I have my customized Jboss start script “jboss-start-all.sh” to start my Domain/host controllers and the server groups. When i execute the the script locally its starting the instances successfully. but when i trigger it from ansible, the command is successfully executed but the instances are not starting .
is it possible to keep the ansible session active till the script is starting all the instances. What i suspect is, Ansible fire the command in remote server and closing the session, As soon as session is closed my script also stopped, so its failing to start all my instances.
However, depending on what you are trying to achieve, it might be worth re-organising things so that ansible starts the cluster nodes individually. This would let you do useful things like do rolling restarts of your cluster members (this is very easy to do using the ‘serial’ directive - see http://docs.ansible.com/ansible/playbooks_delegation.html#rolling-update-batch-size).

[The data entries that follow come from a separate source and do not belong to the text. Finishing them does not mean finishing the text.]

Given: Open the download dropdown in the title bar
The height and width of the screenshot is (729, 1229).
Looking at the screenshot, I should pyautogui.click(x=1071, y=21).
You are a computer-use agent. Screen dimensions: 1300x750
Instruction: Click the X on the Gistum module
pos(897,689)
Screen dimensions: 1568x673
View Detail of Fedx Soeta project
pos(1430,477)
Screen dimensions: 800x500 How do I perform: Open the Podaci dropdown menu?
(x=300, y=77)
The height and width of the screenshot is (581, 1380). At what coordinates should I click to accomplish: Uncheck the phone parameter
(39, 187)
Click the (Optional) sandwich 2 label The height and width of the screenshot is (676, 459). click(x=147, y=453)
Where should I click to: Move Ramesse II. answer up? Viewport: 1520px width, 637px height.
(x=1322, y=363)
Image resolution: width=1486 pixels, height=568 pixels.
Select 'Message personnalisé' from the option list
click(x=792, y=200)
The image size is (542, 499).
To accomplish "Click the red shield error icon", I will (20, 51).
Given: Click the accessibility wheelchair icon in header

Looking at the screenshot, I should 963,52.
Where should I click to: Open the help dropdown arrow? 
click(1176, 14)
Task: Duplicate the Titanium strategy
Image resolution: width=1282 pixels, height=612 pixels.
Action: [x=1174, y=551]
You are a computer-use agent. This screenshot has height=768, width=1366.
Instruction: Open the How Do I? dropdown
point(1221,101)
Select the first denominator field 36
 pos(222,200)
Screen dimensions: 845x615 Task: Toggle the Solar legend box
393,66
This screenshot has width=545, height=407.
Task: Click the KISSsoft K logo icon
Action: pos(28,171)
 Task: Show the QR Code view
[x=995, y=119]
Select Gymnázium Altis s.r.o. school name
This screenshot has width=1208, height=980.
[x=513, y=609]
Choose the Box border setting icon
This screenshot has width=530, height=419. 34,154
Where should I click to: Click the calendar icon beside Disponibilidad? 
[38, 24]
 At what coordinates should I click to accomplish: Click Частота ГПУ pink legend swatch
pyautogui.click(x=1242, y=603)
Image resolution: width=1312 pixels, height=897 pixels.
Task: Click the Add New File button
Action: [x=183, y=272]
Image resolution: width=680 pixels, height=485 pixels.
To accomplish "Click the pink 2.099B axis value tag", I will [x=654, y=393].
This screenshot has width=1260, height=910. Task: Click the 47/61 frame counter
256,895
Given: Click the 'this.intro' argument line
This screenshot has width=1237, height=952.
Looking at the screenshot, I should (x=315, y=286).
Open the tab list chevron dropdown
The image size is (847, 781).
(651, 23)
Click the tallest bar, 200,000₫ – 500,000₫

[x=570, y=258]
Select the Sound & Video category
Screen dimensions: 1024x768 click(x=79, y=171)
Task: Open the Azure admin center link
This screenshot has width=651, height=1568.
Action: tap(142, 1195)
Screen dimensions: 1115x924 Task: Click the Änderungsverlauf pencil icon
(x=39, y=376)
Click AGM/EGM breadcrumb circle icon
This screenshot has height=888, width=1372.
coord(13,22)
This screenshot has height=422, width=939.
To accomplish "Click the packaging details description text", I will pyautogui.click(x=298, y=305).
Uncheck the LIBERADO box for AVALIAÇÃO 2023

Also might be worth considering wrapping the scripts that you use to start your nodes as services. That way, once a host is booted, it could bring the service (jboss) up straight away.
We use tomcat, which we have wrapped as a service and use ansible to do rolling upgrades of our tomcat apps without downtime. Originally we used to just wait between nodes but once we had figured out how to poll our apps to check that they had completed deploying and were serving requests by polling them using the uri module we are now able to do relatively smooth rolling updates. Here’s the url task we use to poll.
name: check every 3 seconds for 40 attempts if tomcat is up and ready to serve the healthcheck json
uri:
url: ‘http://{{ inventory_hostname }}/application/healthcheck.json’
return_content: yes
timeout: 2
delegate_to: localhost
register: tomcat_result
until: tomcat_result[‘status’]|default(0) == 200
retries: 40
delay: 3
Since you’re backgrounding the script, the shell will finish immediately. Not sure why this would be stopping you’re script from running.
If your script finishes when all of the instances are started, just remove the & at the end and run it in the foreground. Ansible will wait for it to return.
Have resolved the issue, just added “sleep 200” in the end of my startup script. So Ansible will wait 200 sec to terminate the ssh session. I could see my jboss instances are started and running fine.